# Are SSL(HTTPS) Downloads Slower Than HTTP?



## nunim (Jan 2, 2016)

Pretty much as topic says, Are SSL(HTTPS) file downloads slower than normal HTTP?  If so is there anything I can do to speed them up, or any sort of compression or something I should have enabled in NGINX ?


----------



## perennate (Jan 2, 2016)

Unless the data is highly compressible (e.g. text files), SSL won't significantly increase the traffic transmitted. If it is compressible, then you can enable gzip compression over SSL, but this has some security issues and isn't recommended unless absolutely needed.


It's more likely that the computation overhead of cryptographic operations will impact performance (although only if the client has a high-throughput connection, and also only for large files). If CPU is the bottleneck, then compression won't help; in fact, it'll make it worse since compression also has high computation overhead compared to just dumping the stream to file. There's not much tuning you can do on the client-side unless you have access to the client. On the server, you can make sure that the AES CPU feature is enabled.


Obviously the first thing to do is to test download over HTTP and then over HTTPS and see if there is even any performance impact from SSL, and if there is an impact, to see what the bottleneck is.


----------



## KuJoe (Jan 2, 2016)

Some ISPs are known to throttle encrypted traffic so, depending on the ISP, SSL downloads can be significantly slower. When I was using Comcast almost 3 years ago an HTTPS connection would be about 1/10th of the speed of HTTP (this was somewhat resolved when they upgraded everybody to 100Mbps).


----------



## SkyNetHosting (Feb 19, 2016)

The initial response time would be faster but the download time should be slower for https than http downloads.

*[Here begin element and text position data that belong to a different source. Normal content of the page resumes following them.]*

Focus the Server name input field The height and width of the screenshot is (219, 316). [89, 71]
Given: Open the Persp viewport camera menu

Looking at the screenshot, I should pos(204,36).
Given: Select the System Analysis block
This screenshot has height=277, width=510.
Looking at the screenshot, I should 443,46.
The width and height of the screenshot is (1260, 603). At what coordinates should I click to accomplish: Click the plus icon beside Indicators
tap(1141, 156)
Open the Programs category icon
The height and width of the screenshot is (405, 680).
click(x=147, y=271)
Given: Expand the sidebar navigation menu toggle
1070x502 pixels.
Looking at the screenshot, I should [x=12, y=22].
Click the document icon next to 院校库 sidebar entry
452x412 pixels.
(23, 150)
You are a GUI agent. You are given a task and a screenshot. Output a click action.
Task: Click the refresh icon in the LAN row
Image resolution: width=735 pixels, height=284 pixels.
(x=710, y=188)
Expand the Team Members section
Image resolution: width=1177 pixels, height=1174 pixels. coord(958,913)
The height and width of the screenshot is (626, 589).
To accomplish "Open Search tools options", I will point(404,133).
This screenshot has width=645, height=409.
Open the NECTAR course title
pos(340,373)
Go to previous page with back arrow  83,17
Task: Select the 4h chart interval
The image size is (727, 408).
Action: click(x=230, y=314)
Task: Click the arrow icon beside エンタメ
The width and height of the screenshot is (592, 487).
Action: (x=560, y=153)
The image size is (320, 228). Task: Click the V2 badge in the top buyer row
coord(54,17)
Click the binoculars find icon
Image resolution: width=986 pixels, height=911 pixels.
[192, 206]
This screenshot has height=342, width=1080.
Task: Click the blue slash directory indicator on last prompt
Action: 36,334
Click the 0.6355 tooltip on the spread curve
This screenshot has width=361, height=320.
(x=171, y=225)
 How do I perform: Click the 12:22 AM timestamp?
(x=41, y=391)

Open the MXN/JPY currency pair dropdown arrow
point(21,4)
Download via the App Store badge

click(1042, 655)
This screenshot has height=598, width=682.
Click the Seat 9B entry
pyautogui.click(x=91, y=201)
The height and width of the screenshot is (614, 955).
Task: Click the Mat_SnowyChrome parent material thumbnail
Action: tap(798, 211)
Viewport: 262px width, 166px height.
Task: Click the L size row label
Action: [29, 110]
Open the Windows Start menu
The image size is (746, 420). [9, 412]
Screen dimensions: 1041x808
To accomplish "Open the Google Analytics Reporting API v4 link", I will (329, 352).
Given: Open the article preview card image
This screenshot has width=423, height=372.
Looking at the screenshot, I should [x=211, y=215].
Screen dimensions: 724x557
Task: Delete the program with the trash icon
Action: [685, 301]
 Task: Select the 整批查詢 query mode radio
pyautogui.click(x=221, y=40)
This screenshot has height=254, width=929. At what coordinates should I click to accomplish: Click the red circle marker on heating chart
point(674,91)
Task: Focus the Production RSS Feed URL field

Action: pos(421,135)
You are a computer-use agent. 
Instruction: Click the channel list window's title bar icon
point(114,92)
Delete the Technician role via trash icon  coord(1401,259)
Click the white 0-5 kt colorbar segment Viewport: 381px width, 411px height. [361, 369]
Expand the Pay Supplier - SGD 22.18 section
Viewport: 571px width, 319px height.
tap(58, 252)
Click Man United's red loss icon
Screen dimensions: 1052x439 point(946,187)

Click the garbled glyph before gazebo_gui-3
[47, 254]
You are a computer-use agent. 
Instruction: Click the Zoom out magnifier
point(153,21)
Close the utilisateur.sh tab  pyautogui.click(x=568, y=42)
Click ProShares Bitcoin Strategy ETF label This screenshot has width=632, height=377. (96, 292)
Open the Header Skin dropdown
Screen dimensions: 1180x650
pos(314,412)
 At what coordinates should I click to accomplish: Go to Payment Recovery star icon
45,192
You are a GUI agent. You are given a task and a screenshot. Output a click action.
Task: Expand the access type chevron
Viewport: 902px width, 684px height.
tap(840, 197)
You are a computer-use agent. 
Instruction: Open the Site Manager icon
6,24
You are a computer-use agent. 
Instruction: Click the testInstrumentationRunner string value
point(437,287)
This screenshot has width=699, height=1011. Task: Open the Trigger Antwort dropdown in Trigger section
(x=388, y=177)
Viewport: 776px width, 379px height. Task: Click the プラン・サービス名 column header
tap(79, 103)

But overall there shouldn't be any significant difference.


----------



## GlideServers (Feb 24, 2016)

Downloads are slower in https than http, however it is a very very small difference.


It is slower because https has to handshake, but this only takes about 2ms.


There is no significant difference.


----------



## drmike (Feb 24, 2016)

Depends.  


Bigger the data payload is, the more overhead.  More retransmits, more bloopers, more CPU.  It's good and fast on modern CPUs like 2010 year onward.


Gzip should be ran all over by default.  It works and compresses very good and very fast.  Ideally that is used in conjunction with a backend cache to prevent gzipping same stuff over and over.


I'd fuss with what you have and use something webpagetest.org to get outside real world different views of the options.


----------